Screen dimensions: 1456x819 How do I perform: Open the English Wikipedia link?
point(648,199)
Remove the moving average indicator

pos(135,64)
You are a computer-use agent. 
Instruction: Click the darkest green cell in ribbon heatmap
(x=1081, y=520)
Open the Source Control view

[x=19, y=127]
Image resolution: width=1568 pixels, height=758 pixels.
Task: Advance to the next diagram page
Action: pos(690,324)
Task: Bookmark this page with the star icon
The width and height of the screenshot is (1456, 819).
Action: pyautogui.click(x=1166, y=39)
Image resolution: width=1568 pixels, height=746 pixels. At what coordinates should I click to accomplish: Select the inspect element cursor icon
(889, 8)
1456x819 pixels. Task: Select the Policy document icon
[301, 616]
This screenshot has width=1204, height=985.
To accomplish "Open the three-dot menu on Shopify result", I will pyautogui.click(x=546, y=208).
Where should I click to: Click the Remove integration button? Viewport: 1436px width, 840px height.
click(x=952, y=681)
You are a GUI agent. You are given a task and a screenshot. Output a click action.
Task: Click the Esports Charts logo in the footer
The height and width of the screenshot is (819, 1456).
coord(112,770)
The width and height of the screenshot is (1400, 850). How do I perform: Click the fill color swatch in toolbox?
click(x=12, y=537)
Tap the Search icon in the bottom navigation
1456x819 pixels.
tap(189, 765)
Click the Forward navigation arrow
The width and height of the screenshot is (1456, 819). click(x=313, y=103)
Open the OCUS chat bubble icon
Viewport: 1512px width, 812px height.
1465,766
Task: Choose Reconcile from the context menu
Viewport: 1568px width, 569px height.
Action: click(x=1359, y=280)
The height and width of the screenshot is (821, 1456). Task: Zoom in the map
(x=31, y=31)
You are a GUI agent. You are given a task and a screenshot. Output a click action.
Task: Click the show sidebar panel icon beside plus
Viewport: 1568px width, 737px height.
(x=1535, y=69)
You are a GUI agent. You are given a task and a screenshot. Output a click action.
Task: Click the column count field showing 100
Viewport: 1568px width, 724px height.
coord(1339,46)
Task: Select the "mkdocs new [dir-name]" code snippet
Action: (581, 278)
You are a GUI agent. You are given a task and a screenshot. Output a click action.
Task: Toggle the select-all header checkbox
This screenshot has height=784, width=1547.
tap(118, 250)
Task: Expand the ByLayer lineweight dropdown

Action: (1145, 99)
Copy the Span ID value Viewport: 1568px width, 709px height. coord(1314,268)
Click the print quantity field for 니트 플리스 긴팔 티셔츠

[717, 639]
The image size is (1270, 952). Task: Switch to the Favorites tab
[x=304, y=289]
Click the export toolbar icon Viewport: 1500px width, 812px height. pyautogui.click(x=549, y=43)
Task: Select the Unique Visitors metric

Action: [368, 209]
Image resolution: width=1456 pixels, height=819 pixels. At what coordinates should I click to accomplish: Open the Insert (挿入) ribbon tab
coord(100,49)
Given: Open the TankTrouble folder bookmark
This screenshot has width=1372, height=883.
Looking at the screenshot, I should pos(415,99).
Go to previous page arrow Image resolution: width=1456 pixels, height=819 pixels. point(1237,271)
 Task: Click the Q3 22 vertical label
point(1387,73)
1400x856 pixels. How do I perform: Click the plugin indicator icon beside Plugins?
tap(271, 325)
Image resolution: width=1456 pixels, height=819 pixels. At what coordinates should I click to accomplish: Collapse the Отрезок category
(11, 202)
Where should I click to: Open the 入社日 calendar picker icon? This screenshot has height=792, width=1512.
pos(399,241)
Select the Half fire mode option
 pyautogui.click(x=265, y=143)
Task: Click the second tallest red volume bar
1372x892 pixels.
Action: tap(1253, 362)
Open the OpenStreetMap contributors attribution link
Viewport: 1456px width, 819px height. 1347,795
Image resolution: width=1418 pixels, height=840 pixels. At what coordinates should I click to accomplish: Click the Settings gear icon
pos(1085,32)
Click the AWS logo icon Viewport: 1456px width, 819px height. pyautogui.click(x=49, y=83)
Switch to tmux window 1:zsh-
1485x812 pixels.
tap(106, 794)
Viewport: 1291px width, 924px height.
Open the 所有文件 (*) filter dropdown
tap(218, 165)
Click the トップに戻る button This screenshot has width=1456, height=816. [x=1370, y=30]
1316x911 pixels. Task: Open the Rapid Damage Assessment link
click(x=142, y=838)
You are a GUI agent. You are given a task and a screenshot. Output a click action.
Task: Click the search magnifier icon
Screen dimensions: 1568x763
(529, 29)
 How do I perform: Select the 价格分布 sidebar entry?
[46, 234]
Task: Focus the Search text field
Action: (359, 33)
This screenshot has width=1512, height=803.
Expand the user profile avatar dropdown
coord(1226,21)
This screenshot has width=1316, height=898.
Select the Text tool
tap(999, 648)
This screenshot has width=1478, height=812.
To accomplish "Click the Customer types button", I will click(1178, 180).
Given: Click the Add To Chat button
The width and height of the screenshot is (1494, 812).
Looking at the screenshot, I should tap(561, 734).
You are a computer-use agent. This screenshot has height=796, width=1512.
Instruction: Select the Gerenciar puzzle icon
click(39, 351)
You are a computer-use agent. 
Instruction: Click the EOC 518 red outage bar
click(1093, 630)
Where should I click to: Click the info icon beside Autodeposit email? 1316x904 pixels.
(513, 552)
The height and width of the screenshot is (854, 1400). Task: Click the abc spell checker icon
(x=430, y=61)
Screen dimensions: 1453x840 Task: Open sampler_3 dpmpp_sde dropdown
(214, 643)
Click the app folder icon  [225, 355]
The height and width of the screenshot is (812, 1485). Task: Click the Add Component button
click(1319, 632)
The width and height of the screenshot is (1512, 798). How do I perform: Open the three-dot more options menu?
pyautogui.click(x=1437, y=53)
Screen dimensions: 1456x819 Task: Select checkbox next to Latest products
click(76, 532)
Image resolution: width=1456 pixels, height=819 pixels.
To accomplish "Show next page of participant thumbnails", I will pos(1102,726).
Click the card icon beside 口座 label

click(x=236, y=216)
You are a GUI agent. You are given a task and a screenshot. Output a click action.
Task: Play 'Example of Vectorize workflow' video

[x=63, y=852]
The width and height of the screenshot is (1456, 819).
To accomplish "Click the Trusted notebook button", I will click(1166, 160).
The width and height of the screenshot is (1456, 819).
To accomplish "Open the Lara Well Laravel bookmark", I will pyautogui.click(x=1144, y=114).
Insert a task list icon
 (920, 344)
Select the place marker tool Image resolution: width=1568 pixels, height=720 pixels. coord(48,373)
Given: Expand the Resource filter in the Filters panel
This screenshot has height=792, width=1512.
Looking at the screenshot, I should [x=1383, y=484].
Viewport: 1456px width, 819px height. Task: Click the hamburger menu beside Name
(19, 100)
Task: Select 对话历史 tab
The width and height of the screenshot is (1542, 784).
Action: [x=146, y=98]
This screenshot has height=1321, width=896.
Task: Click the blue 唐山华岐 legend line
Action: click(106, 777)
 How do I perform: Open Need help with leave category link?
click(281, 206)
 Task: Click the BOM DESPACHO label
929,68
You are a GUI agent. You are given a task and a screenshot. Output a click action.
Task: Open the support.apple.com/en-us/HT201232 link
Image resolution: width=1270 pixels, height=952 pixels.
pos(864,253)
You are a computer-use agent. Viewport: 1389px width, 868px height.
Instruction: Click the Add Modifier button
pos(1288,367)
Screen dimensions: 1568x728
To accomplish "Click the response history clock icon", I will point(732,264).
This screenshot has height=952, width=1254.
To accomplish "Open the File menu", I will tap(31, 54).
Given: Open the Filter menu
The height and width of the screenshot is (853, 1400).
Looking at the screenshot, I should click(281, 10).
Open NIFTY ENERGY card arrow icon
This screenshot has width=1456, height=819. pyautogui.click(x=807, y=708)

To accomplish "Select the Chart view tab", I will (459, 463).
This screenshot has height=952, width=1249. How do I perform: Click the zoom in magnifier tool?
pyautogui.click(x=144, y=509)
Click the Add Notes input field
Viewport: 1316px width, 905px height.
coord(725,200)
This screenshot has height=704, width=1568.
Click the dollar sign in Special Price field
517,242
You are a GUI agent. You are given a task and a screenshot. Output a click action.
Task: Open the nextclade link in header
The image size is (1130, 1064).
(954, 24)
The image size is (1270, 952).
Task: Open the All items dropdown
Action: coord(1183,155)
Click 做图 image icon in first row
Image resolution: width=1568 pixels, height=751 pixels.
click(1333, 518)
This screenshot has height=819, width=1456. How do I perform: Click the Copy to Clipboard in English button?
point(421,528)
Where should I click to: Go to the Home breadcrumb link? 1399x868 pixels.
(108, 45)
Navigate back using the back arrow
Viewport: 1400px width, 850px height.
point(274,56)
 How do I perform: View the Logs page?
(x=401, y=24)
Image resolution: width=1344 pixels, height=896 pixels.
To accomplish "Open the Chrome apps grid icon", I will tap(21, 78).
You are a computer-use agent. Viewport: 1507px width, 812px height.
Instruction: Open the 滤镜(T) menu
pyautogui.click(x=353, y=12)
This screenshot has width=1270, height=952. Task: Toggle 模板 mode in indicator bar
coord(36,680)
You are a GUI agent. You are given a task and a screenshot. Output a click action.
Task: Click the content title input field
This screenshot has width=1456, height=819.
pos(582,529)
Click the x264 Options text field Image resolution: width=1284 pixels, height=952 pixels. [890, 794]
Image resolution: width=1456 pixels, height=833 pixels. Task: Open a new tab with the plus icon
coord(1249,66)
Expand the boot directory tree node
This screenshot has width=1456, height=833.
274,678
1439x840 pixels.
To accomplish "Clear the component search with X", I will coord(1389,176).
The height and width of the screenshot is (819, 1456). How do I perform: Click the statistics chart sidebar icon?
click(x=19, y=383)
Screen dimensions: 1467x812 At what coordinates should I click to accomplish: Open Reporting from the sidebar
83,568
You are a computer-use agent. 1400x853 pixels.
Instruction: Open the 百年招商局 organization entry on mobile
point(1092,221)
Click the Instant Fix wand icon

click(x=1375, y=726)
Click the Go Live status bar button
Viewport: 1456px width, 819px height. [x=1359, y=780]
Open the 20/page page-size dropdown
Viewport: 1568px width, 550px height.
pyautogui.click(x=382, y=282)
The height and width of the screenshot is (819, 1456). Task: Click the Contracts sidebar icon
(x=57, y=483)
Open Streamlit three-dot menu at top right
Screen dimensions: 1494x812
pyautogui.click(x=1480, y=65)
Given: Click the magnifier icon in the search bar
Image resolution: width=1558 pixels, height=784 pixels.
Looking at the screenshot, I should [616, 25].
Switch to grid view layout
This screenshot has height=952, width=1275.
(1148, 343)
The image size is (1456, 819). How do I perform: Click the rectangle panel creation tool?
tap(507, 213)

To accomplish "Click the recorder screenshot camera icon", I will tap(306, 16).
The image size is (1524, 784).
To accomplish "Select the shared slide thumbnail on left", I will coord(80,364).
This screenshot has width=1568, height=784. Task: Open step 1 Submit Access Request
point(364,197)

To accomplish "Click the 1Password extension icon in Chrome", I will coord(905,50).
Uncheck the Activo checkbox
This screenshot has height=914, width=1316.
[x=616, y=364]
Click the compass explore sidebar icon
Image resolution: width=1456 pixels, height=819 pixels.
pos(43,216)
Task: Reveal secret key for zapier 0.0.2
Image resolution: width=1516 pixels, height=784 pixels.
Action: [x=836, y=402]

#####

• **To do**
If a line falls between the first line of the data above and the line holding "Task: Click the Esports", inclusive, retype it exactly; retype no other line.

• **Completed exercise**
Screen dimensions: 1456x819 How do I perform: Open the English Wikipedia link?
point(648,199)
Remove the moving average indicator

pos(135,64)
You are a computer-use agent. 
Instruction: Click the darkest green cell in ribbon heatmap
(x=1081, y=520)
Open the Source Control view

[x=19, y=127]
Image resolution: width=1568 pixels, height=758 pixels.
Task: Advance to the next diagram page
Action: pos(690,324)
Task: Bookmark this page with the star icon
The width and height of the screenshot is (1456, 819).
Action: pyautogui.click(x=1166, y=39)
Image resolution: width=1568 pixels, height=746 pixels. At what coordinates should I click to accomplish: Select the inspect element cursor icon
(889, 8)
1456x819 pixels. Task: Select the Policy document icon
[301, 616]
This screenshot has width=1204, height=985.
To accomplish "Open the three-dot menu on Shopify result", I will pyautogui.click(x=546, y=208).
Where should I click to: Click the Remove integration button? Viewport: 1436px width, 840px height.
click(x=952, y=681)
You are a GUI agent. You are given a task and a screenshot. Output a click action.
Task: Click the Esports Charts logo in the footer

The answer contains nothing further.